En effet, en décembre 2023, avant de se rétracter, Catherine Deneuve avait envisagé signer la tribune “N’effacez pas Depardieu”. Une tribune en guise de soutien à l’acteur, visé par de multiples accusations de viols et d’agressions sexuelles. « Ce choix est symptomatique de la ligne de crête sur laquelle sont les César. À la fois, il y a cette volonté de changement, de montrer que ces questions sont un problème systémique dans le milieu du cinéma, et en même temps une volonté d’honorer le monde du cinéma d’avant, qui a toute son ambivalence et ses figures qui ont pu avoir des propos problématiques », nous confie l’administrateur du collectif 50/50.
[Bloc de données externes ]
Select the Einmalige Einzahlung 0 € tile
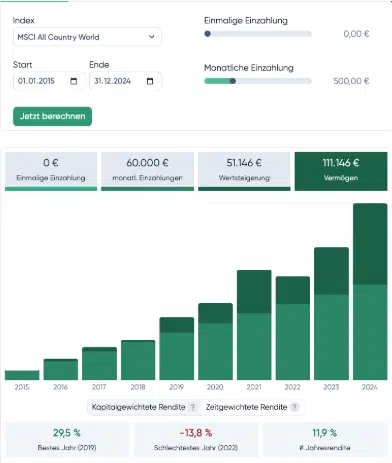 (51, 171)
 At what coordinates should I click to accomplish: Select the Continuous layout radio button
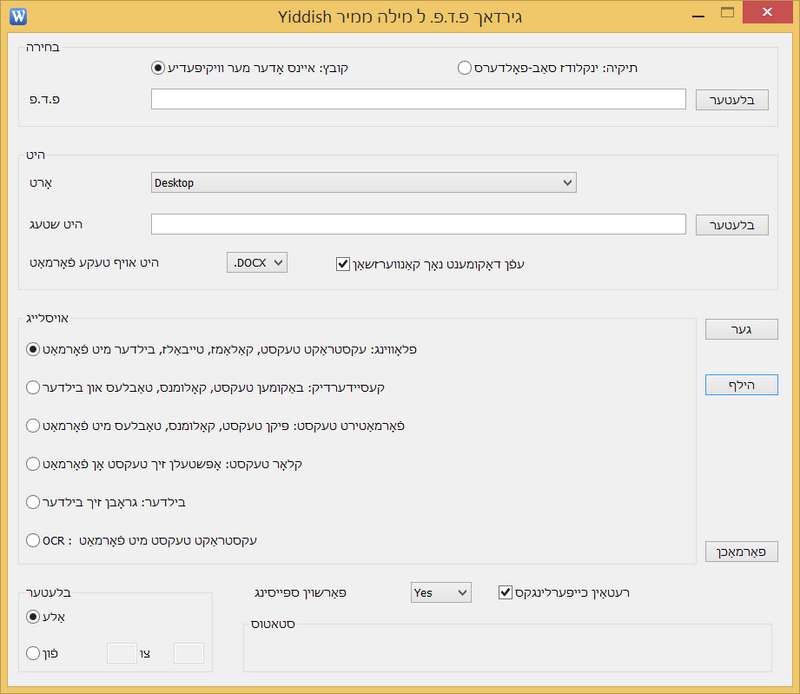34,387
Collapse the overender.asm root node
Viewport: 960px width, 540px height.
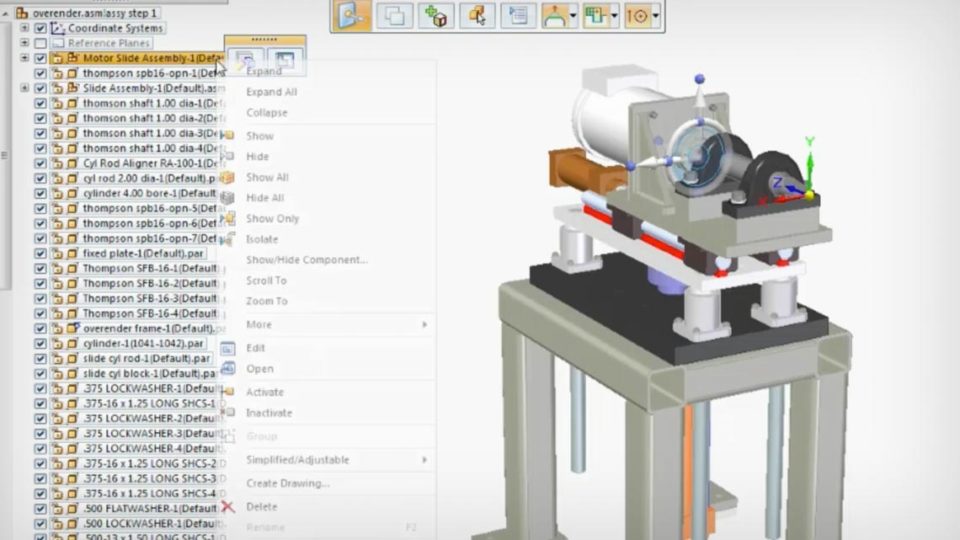coord(8,13)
L’actrice s’était également exprimée en 2018, dans le sillage du mouvement #MeToo et de la libération de la parole sur les VSS. Elle avait ainsi déclaré dans une tribune du journal Le Monde vouloir défendre « une liberté d’importuner, indispensable à la liberté sexuelle ».

« Ce choix n’est pas le plus judicieux mais on a rien contre Deneuve et le fait qu’elle soit présidente. Ça reste un titre honorifique et du parrainage plus qu’autre chose », ajoute-t-il.

Créer de nouvelles catégories pour un nouveau regard

De nombreuses avancées restent à faire et l’idée de créer de nouvelles catégories, mise en avant par des associations, se dessine. Beaucoup de corps de métiers ne sont aujourd’hui pas représentés : coiffeur·se, maquilleur·se, directeur·ice de casting… L’idée de “dégenrer” les prix est aussi envisagée.

Pour Théo : “Si on continue cette question de lutte contre les VSS, sortir d’une logique binaire de prix d’interprétations genrés apporterait une nouvelle manière de regarder les films”. Ce sont des avancées et un travail qui s’avèrent être de longue haleine.  “Si demain, l’Académie décide de dégenrer les prix d’interprétations, il faut un accompagnement des votant·es sur l’année, estime Théo. S’il n’y a pas ce travail à l’année, il y a un risque qu’on ne se retrouve qu’avec des hommes. La 50ème Cérémonie paraît le moment idéal pour faire un bilan. Nous espérons qu’iels proposeront de nouveaux prix et de nouvelles manières de réfléchir. »

Si pour la lutte contre les VSS et pour plus d’inclusion, des efforts sont notables, il reste, pour l’Académie des César encore un long chemin à parcourir.